• **Stored data**:

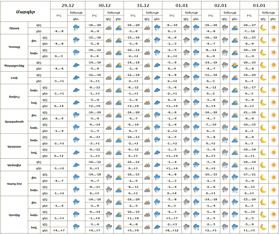
Task: Click the 29.12 snow cloud icon for Շիրակ
Action: point(76,28)
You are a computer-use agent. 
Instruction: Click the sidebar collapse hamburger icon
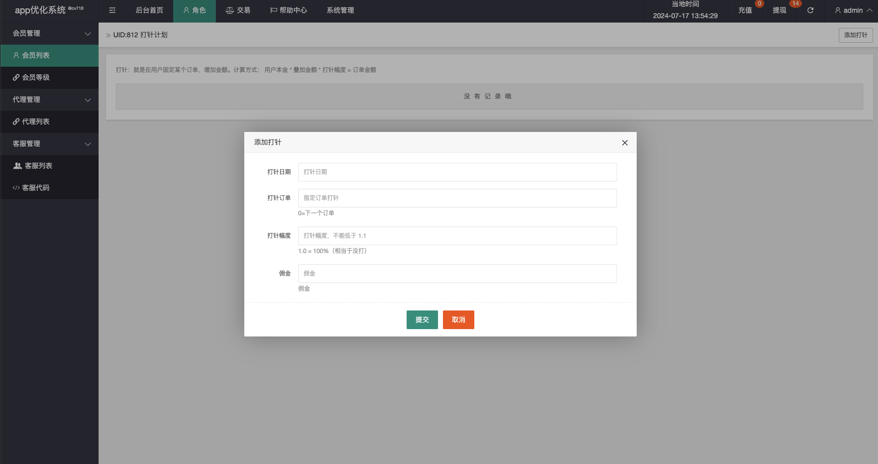click(112, 10)
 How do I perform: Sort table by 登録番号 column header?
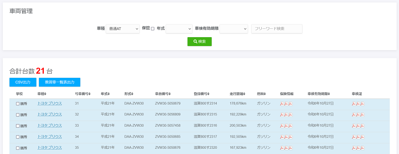(x=201, y=94)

• **Problem to solve**:
Word for word, give again the lines from the line holding "How do I perform: Sort" through the last line of the material, both included; pictures are not part of the copy.

• **Response to the exercise**:
 How do I perform: Sort table by 登録番号 column header?
(x=201, y=94)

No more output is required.